▶ Extrait source:
--
« Le Sourire Khmer » est un long métrage d’animation, l’histoire de Fabrice, adopté en France à son plus jeune âge, qui retourne pour la première fois depuis sa naissance au Cambodge, son pays d’origine. Le film promet d’être drôle, émouvant, plein d’aventures et de poésie.
C’est un film d’une durée de 70 minutes à destination d’un public familial et dont Fabrice est le personnage principal, mais aussi le réalisateur. Entretien :
Q : Comment est né ce projet cinématographique ?
Je suis né au Cambodge en 1974. J’étais âgé d’un peu plus de 6 mois quand j’ai été adopté en France. L’été 2010, je prends l’avion à destination de mon pays d’origine, pour la première fois.
« Ce séjour a été très enrichissant, mais également troublant dans un certain sens : les visages des gens semblables au mien, le bruit, les odeurs, la culture khmère…»
Suite à cet incroyable voyage, je voulais partager ce que j’avais vécu. J’ai donc très vite commencé à écrire le scénario du film. Une histoire divertissante basée sur des faits réels.
Q : « Le Sourire Khmer » est votre premier long métrage d’animation en tant que réalisateur. Quel est votre parcours professionnel avant d’en arriver là ?
En 1992, j’ai découvert le monde de l’animation à l’occasion d’un stage au sein des anciens studios Disney (Brizzi Films) de Montreuil. À l’époque, j’étais étudiant en Arts plastiques. Ce sont les Studios Haïku — une boite de jeux vidéo parisienne — qui m’ont offert mon premier travail en tant qu’animateur 2D. Suite à ça, j’ai dirigé deux studios d’animation : Le Studio Carnitoons et DreamKatcher. En 2001, Les Studios Tex me demandent de co-réaliser la série d’animation franco-américaine « Évolution » (« Alienators: Evolution Continues »).
J’ai ensuite été pigiste pour l’unité jeunesse de France 5 : durant 5 ans, j’ai fait des fiches de lecture, lisant de nombreux projets d’animation. Jusqu’en 2014, j’ai collaboré avec diverses sociétés, soit en tant que Chargé de Production, Responsable de Projets ou bien Consultant Animation ; J’ai également eu l’occasion de réaliser plusieurs pilotes et trois courts métrages. C’est en 2015 que naît Animalps Productions à Annecy : c’est alors l’opportunité de lancer — entre autres — le développement du film « Le Sourire Khmer ». Parallèlement, depuis 2016, j’enseigne Le Marketing de l’Animation au IED (Istituto Europeo di Design) en Italie.
Q : Quels sont les thèmes abordés par « Le Sourire Khmer » ?
Des sujets pleinement d’actualité dans le monde d’aujourd’hui. Le thème principal est celui de l’identité. L’identité culturelle entre autres. L’adoption, c’est un contexte dans le film.
Q : Quel message voulez-vous transmettre avec ce film ?
Nous avons tous des racines. Connaître ses origines, comprendre d’où l’on vient, cela fait partie de notre vie. Grandir dans un pays, baigné par sa culture, et en même temps être conscient d’être né dans un autre pays. Cela suscite la curiosité envers ce dernier, non ? C’est un des forts aspects de notre société, je crois. « Le Sourire Khmer » est un film destiné à la famille, avec différents niveaux de lecture.
Q : Avez-vous développé ce film dans cette idée ?
--
(Entrées enregistrées)

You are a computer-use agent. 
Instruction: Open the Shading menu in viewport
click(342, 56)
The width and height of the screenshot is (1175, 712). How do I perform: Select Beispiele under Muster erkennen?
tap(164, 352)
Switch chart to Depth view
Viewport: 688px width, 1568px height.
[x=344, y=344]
--
▶ Série de tâches:
A - D'après l'extrait source, quelle est la durée du film « Le Sourire Khmer » ?
B - Reproduisez à l'identique le passage de l'extrait source qui commence par « Q : Quel message » et se poursuit jusqu'à « niveaux de lecture. ».

▶ Réponses aux tâches:
A - 70 minutes.

B -
Q : Quel message voulez-vous transmettre avec ce film ?
Nous avons tous des racines. Connaître ses origines, comprendre d’où l’on vient, cela fait partie de notre vie. Grandir dans un pays, baigné par sa culture, et en même temps être conscient d’être né dans un autre pays. Cela suscite la curiosité envers ce dernier, non ? C’est un des forts aspects de notre société, je crois. « Le Sourire Khmer » est un film destiné à la famille, avec différents niveaux de lecture.